## ASSIGNMENT
From the listing below, pick out each line with the word "tool".

════════════════════

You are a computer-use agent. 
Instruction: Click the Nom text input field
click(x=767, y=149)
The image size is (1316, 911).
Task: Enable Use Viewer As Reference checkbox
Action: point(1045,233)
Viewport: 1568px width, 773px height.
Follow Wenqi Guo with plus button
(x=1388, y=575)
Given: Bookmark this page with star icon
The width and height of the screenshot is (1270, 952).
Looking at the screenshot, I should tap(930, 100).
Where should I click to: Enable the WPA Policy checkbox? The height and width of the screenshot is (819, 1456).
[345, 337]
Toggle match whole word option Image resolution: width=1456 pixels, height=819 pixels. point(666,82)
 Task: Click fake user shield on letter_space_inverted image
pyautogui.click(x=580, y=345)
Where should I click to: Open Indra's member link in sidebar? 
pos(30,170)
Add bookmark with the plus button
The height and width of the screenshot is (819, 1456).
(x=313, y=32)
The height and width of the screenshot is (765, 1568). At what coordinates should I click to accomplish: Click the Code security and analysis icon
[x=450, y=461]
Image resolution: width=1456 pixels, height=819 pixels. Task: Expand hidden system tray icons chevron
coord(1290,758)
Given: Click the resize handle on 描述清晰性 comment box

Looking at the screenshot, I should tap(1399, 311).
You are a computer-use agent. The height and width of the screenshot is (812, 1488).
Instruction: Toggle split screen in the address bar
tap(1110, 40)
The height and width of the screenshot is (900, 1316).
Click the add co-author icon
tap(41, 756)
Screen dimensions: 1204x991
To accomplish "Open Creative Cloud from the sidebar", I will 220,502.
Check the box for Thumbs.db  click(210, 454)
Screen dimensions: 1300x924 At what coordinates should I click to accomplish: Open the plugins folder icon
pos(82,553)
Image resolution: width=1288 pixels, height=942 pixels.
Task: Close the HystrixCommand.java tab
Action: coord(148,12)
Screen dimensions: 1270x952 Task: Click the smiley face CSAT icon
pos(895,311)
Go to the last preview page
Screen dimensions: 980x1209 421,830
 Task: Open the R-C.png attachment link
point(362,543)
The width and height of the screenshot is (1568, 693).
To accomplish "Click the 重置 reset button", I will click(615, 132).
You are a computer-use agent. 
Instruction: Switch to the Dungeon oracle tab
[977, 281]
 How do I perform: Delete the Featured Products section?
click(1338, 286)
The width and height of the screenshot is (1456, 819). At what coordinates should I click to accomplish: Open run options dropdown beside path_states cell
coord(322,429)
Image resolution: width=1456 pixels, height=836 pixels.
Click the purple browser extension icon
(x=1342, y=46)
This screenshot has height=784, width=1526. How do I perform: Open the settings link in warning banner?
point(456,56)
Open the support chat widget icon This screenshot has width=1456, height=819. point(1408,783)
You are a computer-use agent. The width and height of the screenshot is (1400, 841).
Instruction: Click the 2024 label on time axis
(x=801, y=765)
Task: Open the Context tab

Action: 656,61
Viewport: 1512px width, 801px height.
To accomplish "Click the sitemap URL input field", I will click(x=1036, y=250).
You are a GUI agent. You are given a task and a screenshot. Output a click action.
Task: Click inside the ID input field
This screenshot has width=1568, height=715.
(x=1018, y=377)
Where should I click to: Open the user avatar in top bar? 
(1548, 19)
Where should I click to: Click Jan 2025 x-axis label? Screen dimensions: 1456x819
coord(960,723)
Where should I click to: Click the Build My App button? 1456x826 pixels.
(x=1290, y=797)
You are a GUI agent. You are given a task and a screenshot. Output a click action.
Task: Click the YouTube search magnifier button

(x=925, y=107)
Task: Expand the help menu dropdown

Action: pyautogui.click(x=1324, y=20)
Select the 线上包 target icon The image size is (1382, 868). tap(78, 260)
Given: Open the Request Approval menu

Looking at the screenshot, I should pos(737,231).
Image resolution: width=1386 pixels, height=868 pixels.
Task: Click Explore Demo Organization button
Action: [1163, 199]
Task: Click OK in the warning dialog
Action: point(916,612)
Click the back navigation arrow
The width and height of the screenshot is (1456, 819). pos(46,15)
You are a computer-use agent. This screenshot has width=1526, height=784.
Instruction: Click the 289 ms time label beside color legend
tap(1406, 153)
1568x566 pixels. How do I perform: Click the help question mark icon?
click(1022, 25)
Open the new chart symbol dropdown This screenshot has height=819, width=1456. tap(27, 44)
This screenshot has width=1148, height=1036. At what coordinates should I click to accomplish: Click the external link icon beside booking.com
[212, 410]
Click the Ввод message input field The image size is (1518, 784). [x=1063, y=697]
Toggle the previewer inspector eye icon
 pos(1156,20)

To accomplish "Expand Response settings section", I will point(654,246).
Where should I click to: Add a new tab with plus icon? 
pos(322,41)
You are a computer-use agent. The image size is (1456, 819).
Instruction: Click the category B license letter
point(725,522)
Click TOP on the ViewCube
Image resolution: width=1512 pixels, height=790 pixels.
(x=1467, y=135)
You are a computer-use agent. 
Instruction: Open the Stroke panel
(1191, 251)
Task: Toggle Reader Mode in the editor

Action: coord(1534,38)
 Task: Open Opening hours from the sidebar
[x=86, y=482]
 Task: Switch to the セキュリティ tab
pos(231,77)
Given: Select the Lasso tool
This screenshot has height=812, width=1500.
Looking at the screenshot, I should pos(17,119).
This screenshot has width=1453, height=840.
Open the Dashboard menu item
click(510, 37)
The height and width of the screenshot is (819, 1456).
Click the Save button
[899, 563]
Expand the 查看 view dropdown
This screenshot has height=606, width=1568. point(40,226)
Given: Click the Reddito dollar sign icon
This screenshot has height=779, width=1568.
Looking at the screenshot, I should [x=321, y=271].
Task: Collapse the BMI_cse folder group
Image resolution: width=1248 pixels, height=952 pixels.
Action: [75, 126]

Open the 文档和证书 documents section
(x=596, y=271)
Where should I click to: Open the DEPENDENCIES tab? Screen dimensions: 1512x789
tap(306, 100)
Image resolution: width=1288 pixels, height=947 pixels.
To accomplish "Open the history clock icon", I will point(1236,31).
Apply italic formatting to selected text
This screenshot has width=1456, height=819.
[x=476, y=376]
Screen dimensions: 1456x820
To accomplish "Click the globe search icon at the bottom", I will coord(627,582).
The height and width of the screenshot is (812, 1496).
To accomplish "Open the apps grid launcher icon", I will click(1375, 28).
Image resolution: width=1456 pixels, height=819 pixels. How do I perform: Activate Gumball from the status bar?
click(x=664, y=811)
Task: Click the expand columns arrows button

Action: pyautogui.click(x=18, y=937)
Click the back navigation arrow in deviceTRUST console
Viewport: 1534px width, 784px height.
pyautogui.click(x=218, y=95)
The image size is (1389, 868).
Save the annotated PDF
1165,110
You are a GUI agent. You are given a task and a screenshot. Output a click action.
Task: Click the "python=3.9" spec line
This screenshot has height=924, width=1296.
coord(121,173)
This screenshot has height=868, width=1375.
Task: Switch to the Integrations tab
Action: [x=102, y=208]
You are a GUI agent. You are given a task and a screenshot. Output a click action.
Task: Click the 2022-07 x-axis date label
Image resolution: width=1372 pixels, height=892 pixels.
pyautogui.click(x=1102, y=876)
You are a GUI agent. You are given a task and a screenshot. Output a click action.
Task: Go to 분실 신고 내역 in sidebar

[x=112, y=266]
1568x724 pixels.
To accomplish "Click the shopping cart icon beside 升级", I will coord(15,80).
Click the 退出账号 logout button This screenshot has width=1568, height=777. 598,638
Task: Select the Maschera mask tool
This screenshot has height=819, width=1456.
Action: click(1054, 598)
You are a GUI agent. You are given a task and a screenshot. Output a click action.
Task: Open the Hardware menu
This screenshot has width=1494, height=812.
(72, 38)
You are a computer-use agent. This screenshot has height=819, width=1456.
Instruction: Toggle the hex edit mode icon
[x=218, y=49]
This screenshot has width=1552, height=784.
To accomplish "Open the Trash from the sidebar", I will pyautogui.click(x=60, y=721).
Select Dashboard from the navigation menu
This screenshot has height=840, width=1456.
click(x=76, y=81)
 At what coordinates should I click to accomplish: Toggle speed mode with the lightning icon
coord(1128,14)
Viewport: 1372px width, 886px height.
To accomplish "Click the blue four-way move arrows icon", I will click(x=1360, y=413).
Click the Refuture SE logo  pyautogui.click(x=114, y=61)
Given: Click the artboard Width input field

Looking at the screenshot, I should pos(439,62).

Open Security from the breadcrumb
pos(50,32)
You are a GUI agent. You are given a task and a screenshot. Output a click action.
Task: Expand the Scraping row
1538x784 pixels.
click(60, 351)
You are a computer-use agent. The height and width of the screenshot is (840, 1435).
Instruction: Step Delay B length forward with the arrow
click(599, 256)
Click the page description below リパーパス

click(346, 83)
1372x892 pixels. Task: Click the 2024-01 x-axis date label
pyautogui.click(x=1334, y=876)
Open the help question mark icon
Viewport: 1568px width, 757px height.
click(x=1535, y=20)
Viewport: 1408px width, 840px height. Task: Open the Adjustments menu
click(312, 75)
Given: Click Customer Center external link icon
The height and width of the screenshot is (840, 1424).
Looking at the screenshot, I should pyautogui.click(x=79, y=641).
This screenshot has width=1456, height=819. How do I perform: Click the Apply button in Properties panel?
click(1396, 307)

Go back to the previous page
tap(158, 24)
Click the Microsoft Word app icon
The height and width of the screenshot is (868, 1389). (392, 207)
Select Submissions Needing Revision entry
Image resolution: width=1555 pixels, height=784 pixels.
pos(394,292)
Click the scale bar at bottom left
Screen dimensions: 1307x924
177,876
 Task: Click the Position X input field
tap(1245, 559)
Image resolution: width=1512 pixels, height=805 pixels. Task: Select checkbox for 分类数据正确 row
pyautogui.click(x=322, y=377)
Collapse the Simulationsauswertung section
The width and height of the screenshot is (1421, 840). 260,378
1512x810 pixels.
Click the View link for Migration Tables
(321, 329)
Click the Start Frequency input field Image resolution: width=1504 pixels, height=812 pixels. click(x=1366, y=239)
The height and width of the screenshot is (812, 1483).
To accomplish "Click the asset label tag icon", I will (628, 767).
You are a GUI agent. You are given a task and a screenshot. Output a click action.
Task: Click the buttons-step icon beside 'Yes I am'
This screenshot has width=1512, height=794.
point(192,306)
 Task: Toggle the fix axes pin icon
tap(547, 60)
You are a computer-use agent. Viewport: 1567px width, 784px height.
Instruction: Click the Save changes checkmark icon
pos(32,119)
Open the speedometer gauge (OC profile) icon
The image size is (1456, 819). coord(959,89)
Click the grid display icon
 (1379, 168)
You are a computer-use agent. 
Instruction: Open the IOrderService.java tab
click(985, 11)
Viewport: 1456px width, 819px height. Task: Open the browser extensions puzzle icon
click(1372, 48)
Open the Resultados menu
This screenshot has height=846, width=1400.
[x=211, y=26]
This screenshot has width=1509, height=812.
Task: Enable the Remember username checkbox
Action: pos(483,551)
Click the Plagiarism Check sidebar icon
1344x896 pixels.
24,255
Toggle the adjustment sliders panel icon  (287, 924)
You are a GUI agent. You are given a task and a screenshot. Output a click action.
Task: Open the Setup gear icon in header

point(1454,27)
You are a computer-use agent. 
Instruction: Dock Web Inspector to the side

════════════════════

## SOLVED PROBLEM
Given: Select the Lasso tool
Task: Select the Maschera mask tool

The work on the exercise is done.